• **WHAT NEEDS TO BE DONE**
Which lines below contain "before"? Pull them out.

DATASET RECORDS section start

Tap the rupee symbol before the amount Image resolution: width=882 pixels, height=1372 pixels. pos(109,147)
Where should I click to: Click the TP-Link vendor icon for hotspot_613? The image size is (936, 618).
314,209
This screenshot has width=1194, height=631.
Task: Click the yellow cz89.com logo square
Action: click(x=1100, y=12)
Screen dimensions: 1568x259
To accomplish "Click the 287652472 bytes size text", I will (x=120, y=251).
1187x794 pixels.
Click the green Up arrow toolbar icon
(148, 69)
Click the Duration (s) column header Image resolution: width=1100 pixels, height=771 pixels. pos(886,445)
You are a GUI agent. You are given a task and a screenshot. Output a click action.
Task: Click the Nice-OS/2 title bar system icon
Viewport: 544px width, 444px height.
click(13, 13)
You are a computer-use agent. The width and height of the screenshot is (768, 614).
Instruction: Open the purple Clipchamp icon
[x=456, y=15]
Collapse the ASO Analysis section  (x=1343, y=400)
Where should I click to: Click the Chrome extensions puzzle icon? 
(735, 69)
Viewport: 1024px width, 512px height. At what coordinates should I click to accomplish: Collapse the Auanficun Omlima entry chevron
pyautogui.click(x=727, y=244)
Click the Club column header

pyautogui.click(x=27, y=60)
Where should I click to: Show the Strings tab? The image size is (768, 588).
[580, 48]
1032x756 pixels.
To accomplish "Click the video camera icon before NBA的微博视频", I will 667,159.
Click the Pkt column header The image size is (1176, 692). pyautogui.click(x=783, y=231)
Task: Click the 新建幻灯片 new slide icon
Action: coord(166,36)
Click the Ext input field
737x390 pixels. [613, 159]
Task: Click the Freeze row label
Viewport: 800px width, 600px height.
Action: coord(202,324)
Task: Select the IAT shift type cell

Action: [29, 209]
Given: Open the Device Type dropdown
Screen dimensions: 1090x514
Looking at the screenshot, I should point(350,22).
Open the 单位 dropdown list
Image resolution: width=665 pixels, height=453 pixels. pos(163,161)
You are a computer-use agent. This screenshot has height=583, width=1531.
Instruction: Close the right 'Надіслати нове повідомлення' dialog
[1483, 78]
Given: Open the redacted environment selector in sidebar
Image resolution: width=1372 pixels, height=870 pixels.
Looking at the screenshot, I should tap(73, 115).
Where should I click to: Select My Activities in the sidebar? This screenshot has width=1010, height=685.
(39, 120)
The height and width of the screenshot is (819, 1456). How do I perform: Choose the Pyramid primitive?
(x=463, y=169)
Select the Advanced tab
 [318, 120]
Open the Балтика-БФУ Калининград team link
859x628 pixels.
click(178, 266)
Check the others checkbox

DATASET RECORDS section end

• **EXERCISE ANSWER**
Tap the rupee symbol before the amount Image resolution: width=882 pixels, height=1372 pixels. pos(109,147)
To accomplish "Click the video camera icon before NBA的微博视频", I will 667,159.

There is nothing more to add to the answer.